The recent Kyoto meeting taking place in Montreal, Canada holds a special significance; it reaffirms the commitment of various nations towards reducing GHG (green house gasses) which are thought to be the leading cause of the global warming phenomena. As much as the treaty has brought to light the affects of GHG it has been unsuccessful in convincing the United States of America and Australia to join in.
At this moment there is too much hype and little action in the right direction. Profitability and social issues dominate the agenda, while environmental issues have been put on the back burner. We can only find a resolve to our current environmental issues if we get the market involved. This has been successfully demonstrated by the Kyoto protocol, which has allowed for the formation of the carbon credit market, where carbon credits are traded just like stocks are traded in the stock market. At the present moment there is too much too lose for the United States of America by signing the Kyoto protocol. The US estimates that it will cost the US economy $400 billion and thousands of jobs by signing the Kyoto protocol (The Wall Street Journal). Surely there must be a better way to get the biggest polluter of GHG involved.

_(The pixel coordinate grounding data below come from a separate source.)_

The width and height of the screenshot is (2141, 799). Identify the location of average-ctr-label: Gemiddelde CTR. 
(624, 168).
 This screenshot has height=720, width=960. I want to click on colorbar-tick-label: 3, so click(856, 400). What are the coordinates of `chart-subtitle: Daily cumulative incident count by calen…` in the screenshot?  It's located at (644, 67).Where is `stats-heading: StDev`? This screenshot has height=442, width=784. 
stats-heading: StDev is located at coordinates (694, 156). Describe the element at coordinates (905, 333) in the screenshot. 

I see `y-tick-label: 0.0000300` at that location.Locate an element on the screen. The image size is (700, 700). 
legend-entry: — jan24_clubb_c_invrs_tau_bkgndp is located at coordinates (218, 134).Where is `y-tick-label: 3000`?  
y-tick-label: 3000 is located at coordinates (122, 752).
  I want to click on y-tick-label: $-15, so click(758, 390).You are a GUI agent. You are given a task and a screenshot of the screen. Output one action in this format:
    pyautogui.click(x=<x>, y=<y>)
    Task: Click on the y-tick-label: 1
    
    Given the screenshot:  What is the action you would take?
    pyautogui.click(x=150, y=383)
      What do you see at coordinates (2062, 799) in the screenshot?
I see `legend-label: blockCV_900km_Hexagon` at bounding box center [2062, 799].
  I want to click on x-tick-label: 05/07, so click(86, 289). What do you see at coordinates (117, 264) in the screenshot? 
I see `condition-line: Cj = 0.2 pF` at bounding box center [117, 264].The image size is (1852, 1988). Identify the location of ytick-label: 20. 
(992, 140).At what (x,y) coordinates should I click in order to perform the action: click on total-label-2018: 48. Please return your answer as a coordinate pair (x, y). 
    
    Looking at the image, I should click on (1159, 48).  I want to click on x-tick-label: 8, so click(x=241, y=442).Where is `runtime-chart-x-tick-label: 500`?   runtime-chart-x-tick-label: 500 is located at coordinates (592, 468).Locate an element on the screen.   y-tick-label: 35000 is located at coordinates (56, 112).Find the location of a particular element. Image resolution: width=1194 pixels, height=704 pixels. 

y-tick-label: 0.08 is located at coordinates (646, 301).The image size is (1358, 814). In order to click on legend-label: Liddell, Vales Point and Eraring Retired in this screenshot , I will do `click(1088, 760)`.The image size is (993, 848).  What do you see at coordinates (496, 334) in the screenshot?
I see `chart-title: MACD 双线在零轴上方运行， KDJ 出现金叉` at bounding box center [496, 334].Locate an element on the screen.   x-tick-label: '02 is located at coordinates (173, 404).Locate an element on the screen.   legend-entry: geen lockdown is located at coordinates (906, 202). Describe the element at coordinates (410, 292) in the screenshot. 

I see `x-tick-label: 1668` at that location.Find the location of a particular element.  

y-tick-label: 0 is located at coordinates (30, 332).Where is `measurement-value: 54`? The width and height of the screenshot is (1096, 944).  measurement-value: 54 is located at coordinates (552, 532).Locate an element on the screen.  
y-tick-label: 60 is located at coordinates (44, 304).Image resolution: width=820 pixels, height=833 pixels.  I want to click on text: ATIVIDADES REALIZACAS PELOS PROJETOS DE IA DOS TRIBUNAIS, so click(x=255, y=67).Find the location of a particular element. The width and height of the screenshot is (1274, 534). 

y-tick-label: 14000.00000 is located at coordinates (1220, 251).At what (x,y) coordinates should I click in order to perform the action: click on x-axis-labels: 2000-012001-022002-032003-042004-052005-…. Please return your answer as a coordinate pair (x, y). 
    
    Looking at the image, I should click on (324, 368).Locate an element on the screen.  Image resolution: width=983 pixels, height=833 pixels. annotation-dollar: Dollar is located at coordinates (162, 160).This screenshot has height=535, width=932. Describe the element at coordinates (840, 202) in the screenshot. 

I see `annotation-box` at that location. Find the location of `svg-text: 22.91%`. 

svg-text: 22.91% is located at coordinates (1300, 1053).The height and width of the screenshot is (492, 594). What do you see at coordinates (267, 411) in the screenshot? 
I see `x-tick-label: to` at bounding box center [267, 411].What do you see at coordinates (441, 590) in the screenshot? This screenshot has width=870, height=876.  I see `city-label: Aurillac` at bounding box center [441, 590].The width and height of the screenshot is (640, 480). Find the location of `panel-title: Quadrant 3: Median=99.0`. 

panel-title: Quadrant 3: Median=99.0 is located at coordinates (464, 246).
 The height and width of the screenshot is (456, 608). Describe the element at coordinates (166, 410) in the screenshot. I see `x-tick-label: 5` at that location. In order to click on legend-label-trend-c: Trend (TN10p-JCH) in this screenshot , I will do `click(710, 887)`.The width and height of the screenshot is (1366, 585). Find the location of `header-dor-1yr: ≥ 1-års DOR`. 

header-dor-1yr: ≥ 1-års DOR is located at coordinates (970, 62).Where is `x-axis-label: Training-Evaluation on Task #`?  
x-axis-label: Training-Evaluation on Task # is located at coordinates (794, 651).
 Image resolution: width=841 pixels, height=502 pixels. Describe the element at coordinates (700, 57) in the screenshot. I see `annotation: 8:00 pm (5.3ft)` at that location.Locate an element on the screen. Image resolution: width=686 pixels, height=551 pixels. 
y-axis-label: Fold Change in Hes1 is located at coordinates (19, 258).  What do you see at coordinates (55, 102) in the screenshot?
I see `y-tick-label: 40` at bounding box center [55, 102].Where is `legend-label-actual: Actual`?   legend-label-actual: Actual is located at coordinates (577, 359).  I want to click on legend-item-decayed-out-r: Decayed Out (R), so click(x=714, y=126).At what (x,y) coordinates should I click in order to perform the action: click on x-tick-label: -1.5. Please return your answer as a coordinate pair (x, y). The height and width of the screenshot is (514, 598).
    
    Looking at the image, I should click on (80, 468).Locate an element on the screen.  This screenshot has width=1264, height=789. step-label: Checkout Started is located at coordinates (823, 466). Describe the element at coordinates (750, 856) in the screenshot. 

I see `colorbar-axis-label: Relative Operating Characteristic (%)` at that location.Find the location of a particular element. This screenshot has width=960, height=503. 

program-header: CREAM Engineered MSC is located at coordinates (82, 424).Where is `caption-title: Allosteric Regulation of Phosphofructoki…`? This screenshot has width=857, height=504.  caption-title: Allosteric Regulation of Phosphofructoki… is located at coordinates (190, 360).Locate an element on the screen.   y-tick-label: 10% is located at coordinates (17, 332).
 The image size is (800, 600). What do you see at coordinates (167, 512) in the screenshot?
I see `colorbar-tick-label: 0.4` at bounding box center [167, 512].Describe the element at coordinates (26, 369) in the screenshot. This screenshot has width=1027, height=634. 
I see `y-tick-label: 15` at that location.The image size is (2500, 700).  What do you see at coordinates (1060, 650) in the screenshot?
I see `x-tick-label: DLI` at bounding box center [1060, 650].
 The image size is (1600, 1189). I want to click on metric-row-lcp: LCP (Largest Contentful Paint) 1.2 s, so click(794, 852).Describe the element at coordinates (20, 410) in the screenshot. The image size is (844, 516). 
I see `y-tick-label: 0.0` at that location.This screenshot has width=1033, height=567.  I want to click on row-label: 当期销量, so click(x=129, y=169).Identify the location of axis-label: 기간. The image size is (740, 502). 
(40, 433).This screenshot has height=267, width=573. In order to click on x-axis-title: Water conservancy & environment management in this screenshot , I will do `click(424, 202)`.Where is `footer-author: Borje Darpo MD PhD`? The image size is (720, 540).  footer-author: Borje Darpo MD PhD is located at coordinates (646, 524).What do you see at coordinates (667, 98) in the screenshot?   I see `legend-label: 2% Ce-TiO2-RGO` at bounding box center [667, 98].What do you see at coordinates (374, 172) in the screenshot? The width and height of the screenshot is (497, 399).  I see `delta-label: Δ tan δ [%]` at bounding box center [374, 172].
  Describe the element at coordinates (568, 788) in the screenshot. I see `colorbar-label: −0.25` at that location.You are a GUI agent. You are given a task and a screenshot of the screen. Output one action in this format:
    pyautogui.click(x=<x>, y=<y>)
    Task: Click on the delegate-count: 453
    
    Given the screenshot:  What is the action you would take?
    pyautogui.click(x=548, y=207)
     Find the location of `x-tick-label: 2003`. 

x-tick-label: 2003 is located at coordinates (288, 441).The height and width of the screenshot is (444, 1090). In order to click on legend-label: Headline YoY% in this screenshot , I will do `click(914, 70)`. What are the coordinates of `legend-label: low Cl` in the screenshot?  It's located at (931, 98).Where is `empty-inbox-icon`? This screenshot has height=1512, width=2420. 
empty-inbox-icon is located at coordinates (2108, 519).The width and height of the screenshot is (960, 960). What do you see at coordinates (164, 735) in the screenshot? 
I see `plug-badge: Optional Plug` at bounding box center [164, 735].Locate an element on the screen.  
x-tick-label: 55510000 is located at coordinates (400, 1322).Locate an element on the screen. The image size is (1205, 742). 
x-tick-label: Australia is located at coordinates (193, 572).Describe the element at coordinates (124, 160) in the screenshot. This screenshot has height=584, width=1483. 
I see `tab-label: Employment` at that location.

There are other issues that are slowing down the shift towards environmentally friendly technologies or fuels. The biggest of these issues is the lack of resources. Lack of funding at the grass root level is hampering the process. Young entrepreneurs like me find themselves in a fix when it comes to raising financing for environmentally safe projects. Resources need to be made available to help support environmental projects. Other issues that are hindering the process are, high cost of initial investment (R&D), small market for the products, and a long time frame needed for the ROI (return on investment).